By JoAnn Alumbaugh
Young writers received a gift at the 2018 Regional AAEA Workshop in Minneapolis, Minnesota, earlier this fall. As a more seasoned editor, it was the kind of presentation I wish I’d heard decades ago; but even now, I’ll be able to apply many of the tips Stephen Wilbers shared with attendees.
Wilbers is a columnist, award-winning author, and Senior Fellow in the University of Minnesota’s Technological Leadership Institute, where he teaches both written and oral presentation skills. He’s offered more than 10,000 training seminars and writes a column for the business section of the Minneapolis Star Tribune.
Attendees appreciated the handouts Wilbers provided, as well as his interesting, information-filled presentation. Here are five highlights from the session:
- Use common terminology correctly, like “i.e.” and “e.g.” Many attendees discovered they had been using “i.e.” incorrectly for years. Did you know, when giving an example, the proper term is “e.g.”? His overview on the proper use of commas and hyphens was a great refresher, too.

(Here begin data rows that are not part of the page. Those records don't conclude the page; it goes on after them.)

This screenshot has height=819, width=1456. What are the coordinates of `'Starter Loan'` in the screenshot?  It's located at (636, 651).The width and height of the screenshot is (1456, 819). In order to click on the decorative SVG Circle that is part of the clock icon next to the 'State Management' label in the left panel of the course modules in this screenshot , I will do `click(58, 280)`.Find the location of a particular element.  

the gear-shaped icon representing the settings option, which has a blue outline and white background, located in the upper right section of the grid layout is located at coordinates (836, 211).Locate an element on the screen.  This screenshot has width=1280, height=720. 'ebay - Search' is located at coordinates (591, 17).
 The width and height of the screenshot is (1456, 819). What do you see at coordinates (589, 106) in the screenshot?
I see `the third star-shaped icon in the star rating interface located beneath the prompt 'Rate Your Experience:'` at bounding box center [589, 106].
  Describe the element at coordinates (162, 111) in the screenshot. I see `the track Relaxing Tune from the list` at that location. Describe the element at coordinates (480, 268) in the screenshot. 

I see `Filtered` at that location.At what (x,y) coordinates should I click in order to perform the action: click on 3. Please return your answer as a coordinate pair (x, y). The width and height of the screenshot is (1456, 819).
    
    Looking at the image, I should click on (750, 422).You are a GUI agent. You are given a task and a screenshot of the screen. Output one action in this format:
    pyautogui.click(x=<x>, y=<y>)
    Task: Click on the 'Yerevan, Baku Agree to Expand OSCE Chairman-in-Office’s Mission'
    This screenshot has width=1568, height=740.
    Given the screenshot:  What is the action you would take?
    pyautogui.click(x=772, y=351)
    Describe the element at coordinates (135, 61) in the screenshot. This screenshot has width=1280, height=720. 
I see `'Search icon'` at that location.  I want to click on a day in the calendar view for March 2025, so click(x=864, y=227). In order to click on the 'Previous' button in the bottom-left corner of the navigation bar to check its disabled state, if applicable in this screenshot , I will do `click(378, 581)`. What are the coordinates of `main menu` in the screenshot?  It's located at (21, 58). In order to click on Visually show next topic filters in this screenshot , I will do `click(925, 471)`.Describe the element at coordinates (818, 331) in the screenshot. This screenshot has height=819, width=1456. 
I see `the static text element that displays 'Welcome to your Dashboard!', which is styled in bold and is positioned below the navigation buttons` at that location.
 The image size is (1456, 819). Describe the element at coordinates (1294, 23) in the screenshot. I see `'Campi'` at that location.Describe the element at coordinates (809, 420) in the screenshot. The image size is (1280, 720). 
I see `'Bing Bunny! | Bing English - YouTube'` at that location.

- Spice up your leads: Wilbers gave attendees a handout with examples of five or six leads, and asked them which one was the most interesting. Wilbers showed that even a technical article can have an interesting lead or lede. “An effective lede announces or introduces the topic of the article, engages the reader by arousing interest or curiosity in the topic, and presents material from the reader’s point of view (by recognizing or appealing to the reader’s interest, values, or biases),” Wilbers said. It can also indicate or suggest the scope of the article.
- Expand your vocabulary: Wilbers talked about the importance of expanding your vocabulary, and using different words in your writing. His website includes a list of 100 words every high school senior should know. Take a look and see if you can spell and describe every one.
- Read good writing: Pick out authors whose style you admire and think about how you can begin writing in a similar way.
- Be concise: Through a series of exercises, attendees learned how to get the most value from the fewest number of words. “You’ve heard it many times. Don’t waste your reader’s time. Avoid wordy expressions,” Wilbers said. This web page provides writing exercises to test your skills.
The adage, “You can’t teach an old dog new tricks” isn’t true: I’ve heard many speakers on writing, and Wilbers was one of the best. Based on the evaluations from the meeting, nearly all attendees agreed.
If you weren’t in Minneapolis, perhaps you’ll be lucky enough to hear Wilbers at a future regional meeting or Ag Media Summit. Watch for news on future regional workshops in your area and be sure to attend. It’s one of the important benefits gained by being an AAEA member.